■ **Input data**
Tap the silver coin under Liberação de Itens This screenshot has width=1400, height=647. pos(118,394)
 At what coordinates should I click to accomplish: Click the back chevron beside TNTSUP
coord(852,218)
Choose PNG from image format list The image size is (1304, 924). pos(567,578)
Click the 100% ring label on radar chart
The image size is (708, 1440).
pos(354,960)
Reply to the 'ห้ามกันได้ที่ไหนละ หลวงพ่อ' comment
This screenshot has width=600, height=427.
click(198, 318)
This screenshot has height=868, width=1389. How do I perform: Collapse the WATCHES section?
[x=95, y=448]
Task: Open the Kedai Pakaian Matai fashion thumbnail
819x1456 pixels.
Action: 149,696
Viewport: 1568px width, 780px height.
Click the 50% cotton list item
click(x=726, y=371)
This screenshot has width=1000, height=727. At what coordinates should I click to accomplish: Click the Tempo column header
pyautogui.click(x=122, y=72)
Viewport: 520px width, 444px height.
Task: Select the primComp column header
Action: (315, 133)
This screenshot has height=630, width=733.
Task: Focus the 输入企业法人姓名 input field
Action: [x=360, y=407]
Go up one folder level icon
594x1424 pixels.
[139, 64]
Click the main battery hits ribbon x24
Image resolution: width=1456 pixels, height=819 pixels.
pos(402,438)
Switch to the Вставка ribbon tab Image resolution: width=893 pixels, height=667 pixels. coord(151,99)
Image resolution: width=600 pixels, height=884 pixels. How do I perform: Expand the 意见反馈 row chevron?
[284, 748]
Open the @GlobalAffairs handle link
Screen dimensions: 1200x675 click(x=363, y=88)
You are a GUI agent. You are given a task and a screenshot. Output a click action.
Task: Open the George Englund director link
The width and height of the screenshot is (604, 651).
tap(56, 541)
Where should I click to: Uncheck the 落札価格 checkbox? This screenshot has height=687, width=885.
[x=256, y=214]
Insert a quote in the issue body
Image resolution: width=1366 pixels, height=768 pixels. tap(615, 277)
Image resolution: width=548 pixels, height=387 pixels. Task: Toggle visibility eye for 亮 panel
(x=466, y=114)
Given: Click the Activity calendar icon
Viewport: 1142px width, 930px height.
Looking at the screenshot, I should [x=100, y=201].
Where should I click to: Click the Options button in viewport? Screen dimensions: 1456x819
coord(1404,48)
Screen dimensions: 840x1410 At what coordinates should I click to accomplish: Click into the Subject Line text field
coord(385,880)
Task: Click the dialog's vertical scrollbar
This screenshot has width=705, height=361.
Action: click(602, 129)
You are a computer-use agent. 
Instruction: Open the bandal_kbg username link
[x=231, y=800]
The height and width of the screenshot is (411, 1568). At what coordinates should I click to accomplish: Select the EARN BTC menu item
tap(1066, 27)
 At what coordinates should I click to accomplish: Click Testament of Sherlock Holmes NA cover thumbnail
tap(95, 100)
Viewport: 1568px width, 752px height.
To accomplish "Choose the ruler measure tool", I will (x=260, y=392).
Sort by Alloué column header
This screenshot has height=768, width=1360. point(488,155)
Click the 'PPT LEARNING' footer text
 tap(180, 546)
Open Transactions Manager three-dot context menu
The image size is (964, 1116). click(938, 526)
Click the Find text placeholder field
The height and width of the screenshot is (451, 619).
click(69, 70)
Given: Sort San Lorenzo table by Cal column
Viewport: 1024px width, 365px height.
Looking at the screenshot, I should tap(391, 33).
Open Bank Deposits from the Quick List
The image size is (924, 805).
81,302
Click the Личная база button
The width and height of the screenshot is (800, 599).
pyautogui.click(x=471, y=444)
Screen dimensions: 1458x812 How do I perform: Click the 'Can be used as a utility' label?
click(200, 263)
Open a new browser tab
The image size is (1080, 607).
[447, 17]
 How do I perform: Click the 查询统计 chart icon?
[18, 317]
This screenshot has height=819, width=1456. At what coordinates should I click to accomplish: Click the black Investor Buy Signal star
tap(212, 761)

■ **Problem description**
Determine how many lines of the material hold "agent", and respond with that number only.

■ **Expected output**
2